The past century has witnessed a sea change in how we approach maritime history. Formerly a preserve of antiquarian interest whose practitioners lavished their efforts on “ancient ships and boats, ship models, images, ethnography, lexicographical and bibliographical matters and flags,” maritime history once focused chiefly on preserving and interpreting material that was readily available. This directed historians’ attention to European, Mediterranean, and modern North American maritime and naval history. Maritime accomplishment was almost always viewed as a peculiarly European phenomenon that only attained real importance with Columbus’s epochal voyage to the Americas in 1492. In this telling, the story proceeded directly and exclusively to an explanation of how Europeans used their superior maritime and naval technology to impose themselves upon the rest of the world.
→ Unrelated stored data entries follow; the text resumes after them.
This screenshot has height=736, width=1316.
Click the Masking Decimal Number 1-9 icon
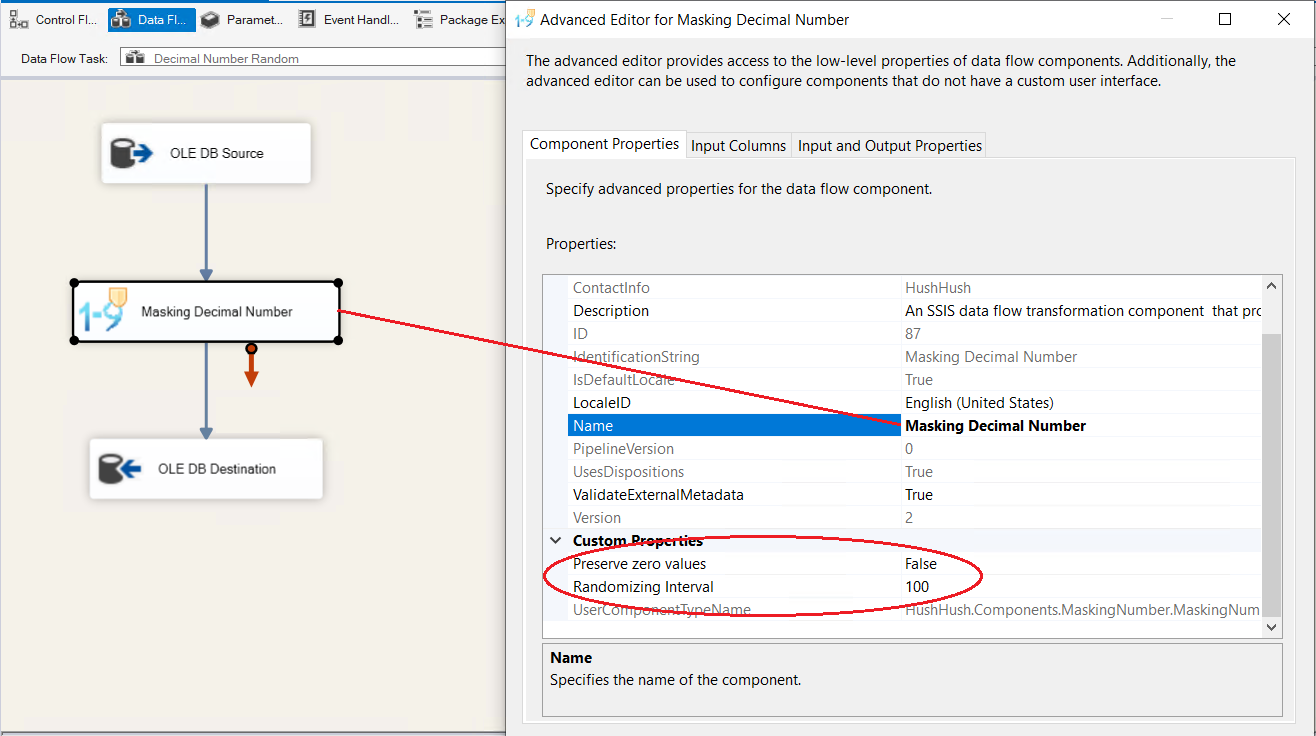point(103,311)
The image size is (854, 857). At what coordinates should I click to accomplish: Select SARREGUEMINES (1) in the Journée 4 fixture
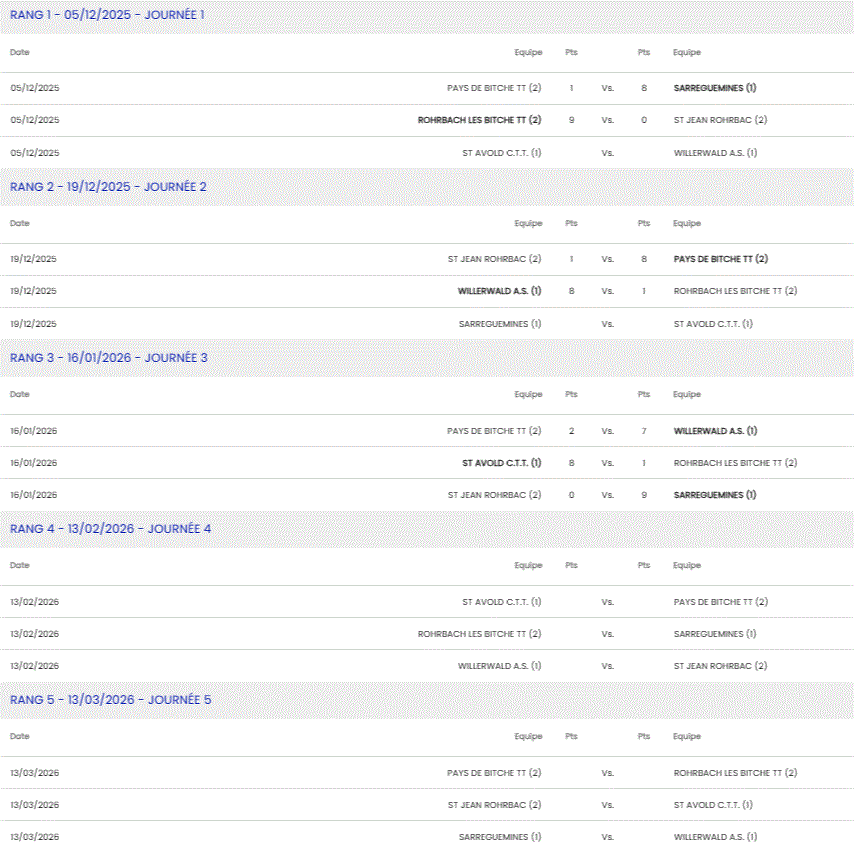714,634
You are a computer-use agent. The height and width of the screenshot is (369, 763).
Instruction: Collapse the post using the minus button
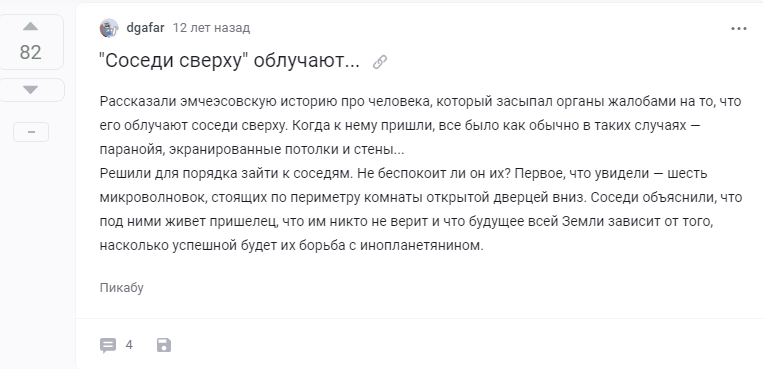[31, 132]

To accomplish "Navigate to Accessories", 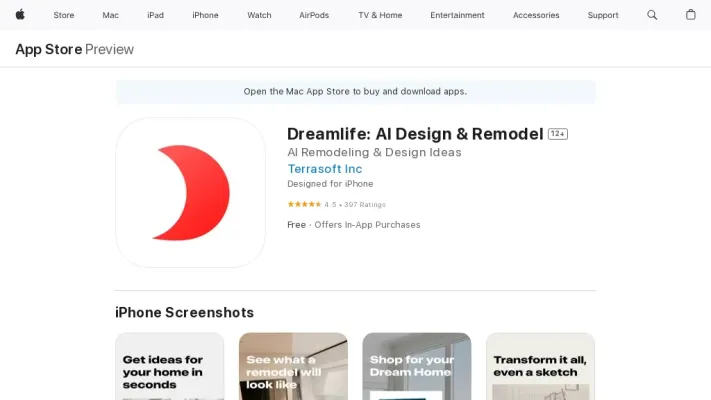I will coord(536,15).
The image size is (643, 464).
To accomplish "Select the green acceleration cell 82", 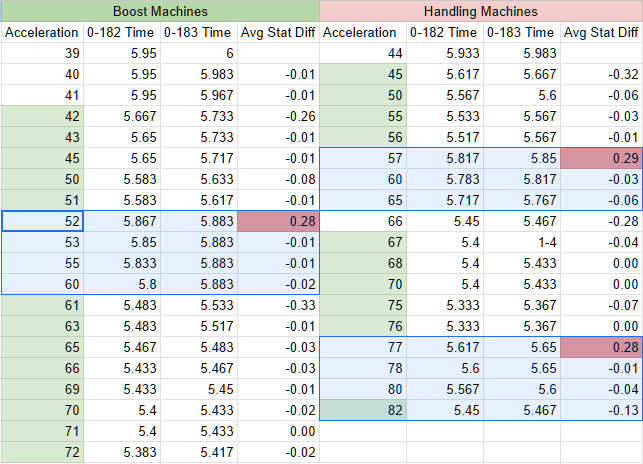I will (363, 410).
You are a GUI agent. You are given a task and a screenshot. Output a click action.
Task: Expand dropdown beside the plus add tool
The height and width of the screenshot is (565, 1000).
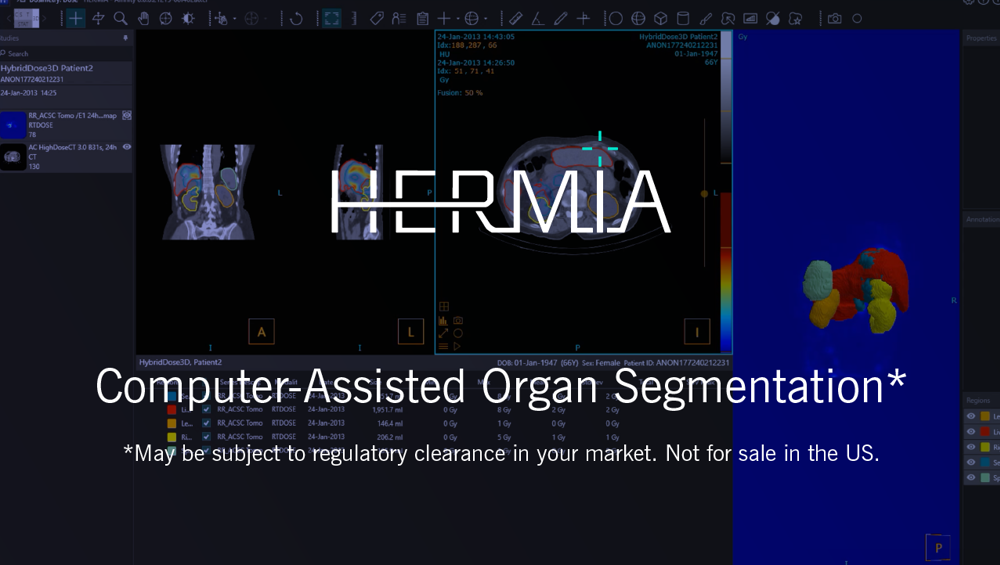coord(457,19)
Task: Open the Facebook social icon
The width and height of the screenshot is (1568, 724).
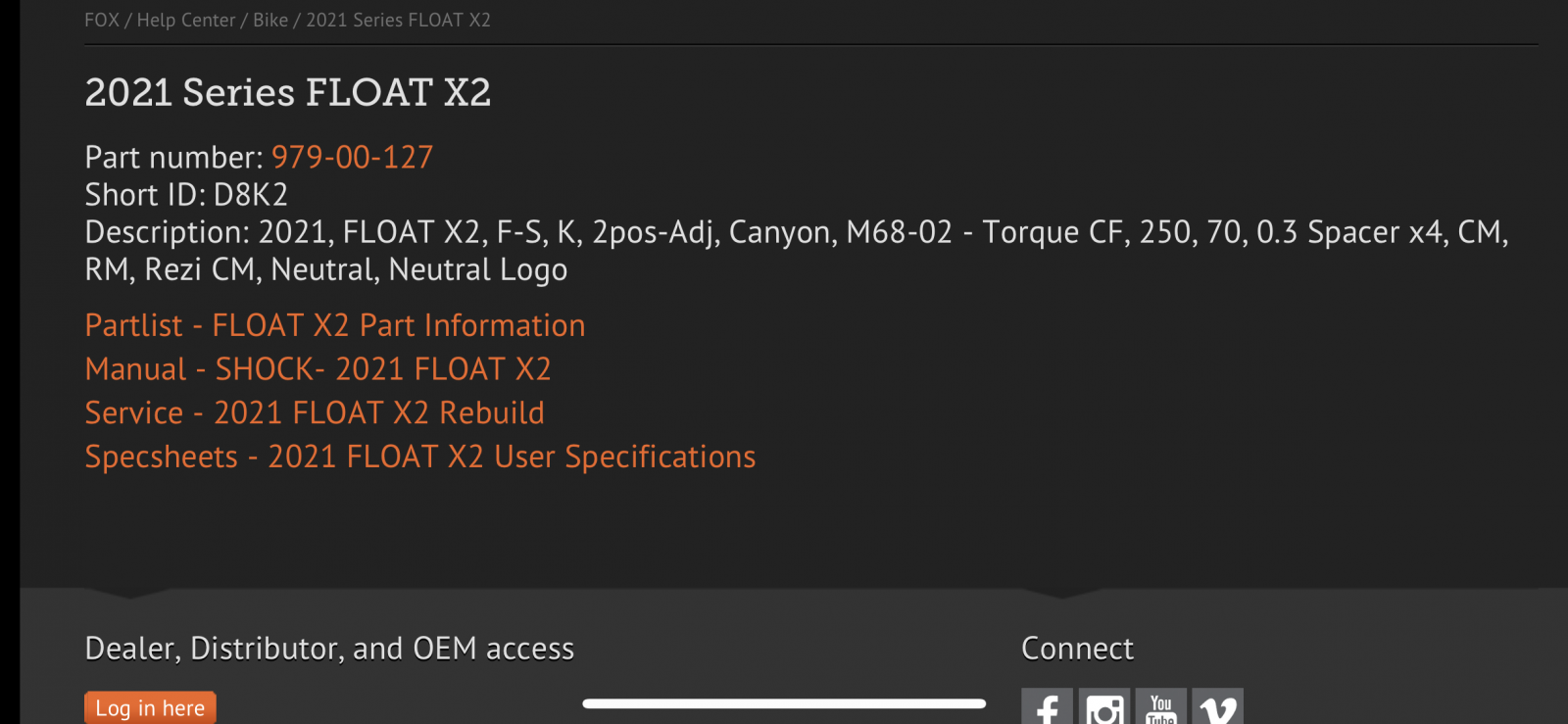Action: click(1047, 707)
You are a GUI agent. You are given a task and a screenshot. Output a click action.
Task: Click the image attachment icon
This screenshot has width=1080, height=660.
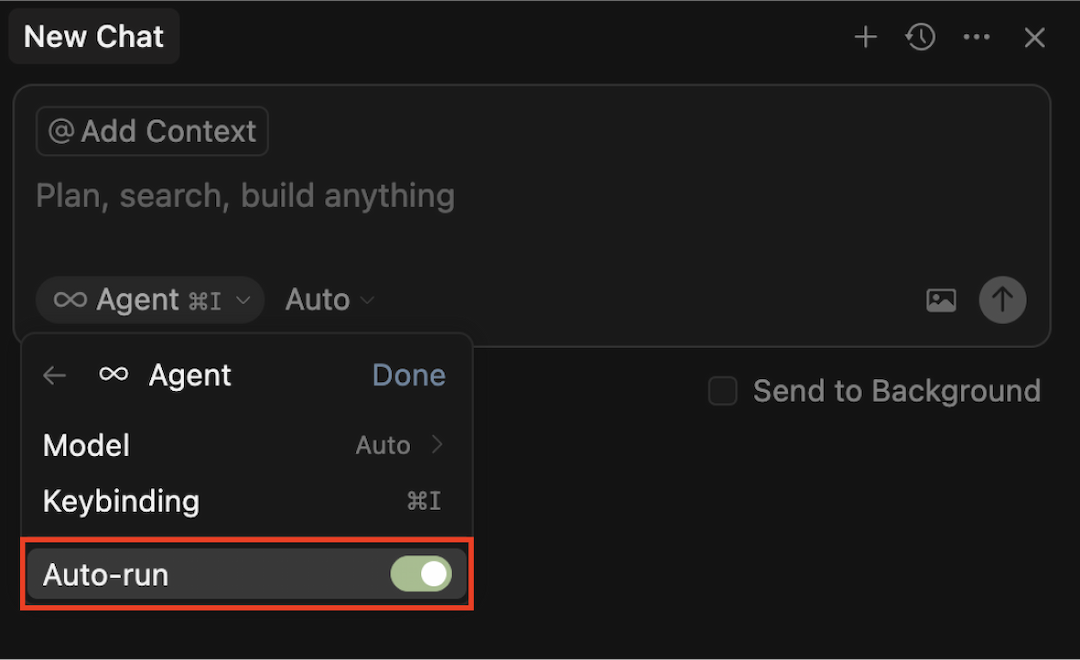coord(941,300)

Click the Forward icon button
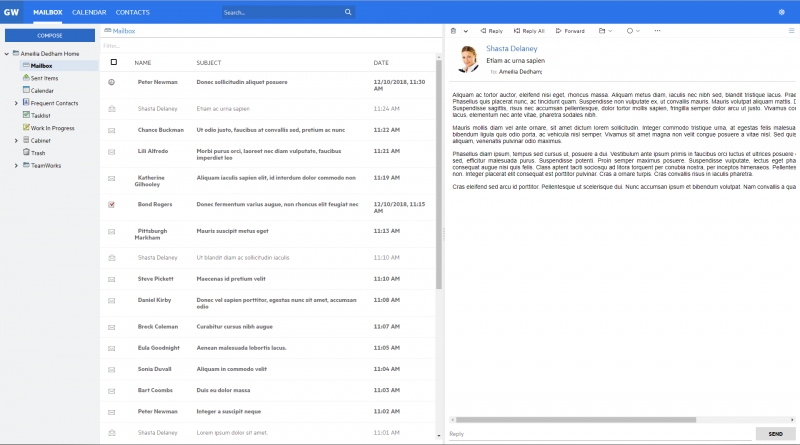[570, 31]
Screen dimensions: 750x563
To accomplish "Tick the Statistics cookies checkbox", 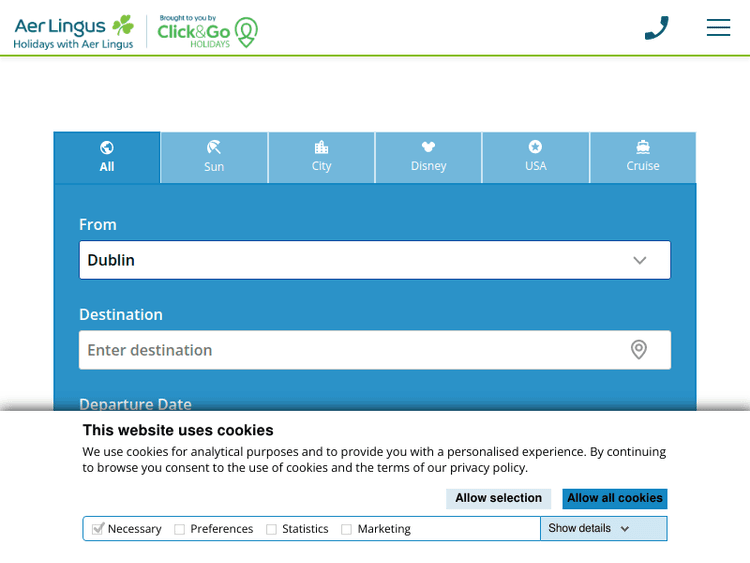I will 271,529.
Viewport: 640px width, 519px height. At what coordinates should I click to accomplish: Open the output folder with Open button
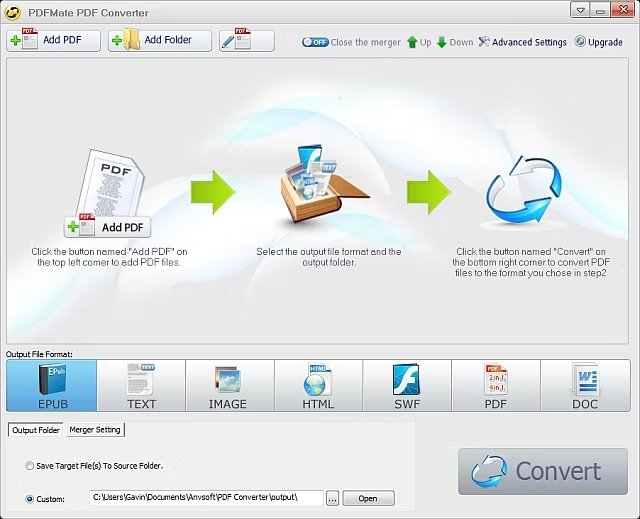click(x=368, y=498)

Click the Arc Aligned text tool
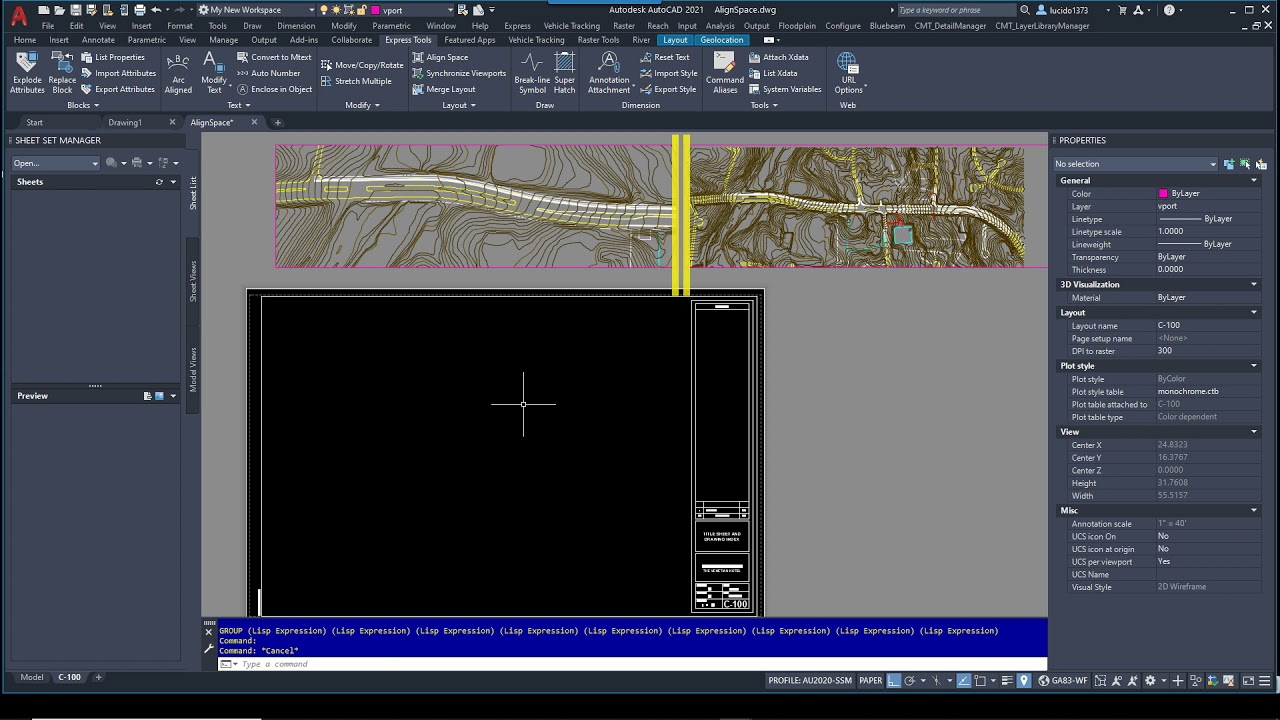click(178, 73)
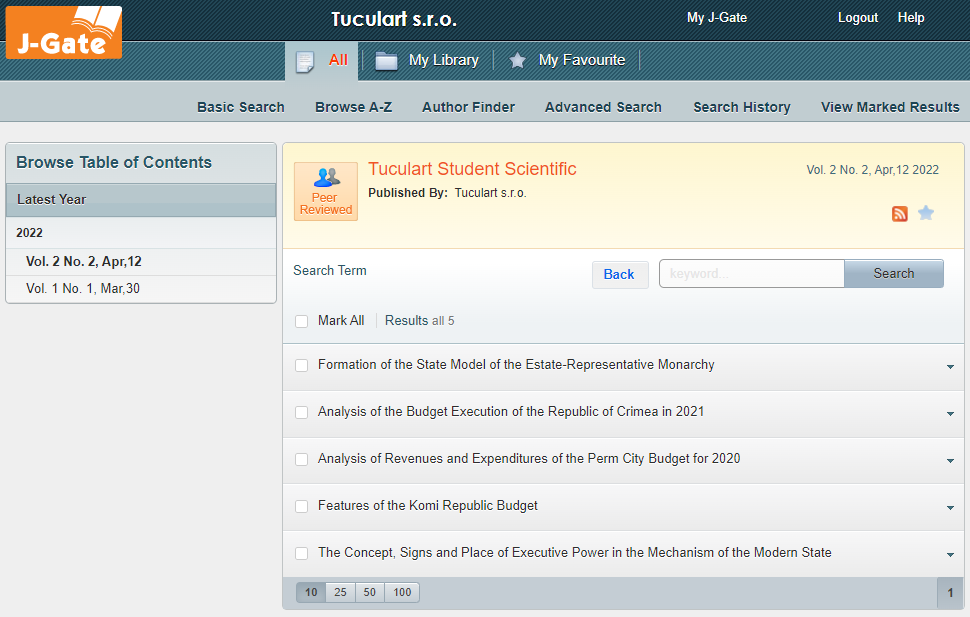Click the RSS feed icon
The height and width of the screenshot is (617, 970).
pos(899,213)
Taking Europe’s “classic age of sail” from the sixteenth to eighteenth centuries as a model for the rest of maritime history is seductive but inadvisable. While the global change wrought by mariners and the dynamics of maritime Europe are of unquestionable importance to a proper understanding of the world since 1500, maritime achievement is more broadly spread and its effects more complicated than such a narrative suggests. European supremacy was far from inevitable. More important, the concentration on Europe’s past five centuries has distorted our interpretation of the maritime record of other periods and places and our appreciation of its relevance to human progress. No parallels exist for the almost symbiotic relationship between commercial and naval policy—what we might call a “naval-commercial complex”—characteristic of Europe’s maritime expansion. There is nothing like it in classical antiquity, in Asia, or in Europe before the Renaissance, and by the twenty-first century the close ties between national naval strategy and maritime commerce so prevalent in this age had all but vanished. The period of western Europe’s maritime dominance was critical, but it is a misleading standard against which to measure other eras.
This Eurocentric worldview was reinforced by the widespread belief among western historians that race was a sufficient explanation for “the inequality of various extant human societies.” In the nineteenth and early twentieth centuries, the clearest material manifestation of racial superiority writ large was maritime power and Europeans’ ability to extend their hegemony overseas to create and sustain colonial empires half a world away. This gave rise to the ahistorical generalization that there are maritime people like the Greeks and British and nonmaritime people like the Romans and Chinese. Such assumptions mask complex realities. Put another way, the extent to which different nations rely on cars or planes depends on economics, industrialization, geography, and other considerations, and no one would think of ascribing car or plane use to racial or ethnic tendencies. In reaction to this assumption of an innate European and North American superiority at sea, a number of writers attempted to redress the balance by writing explicitly ethnocentric or nationalist maritime histories about non-Europeans. While these valuable correctives exposed previously untapped indigenous writings and other evidence of seafaring by people otherwise considered to have had little or no maritime heritage, they tended to create their own versions of maritime exceptionalism.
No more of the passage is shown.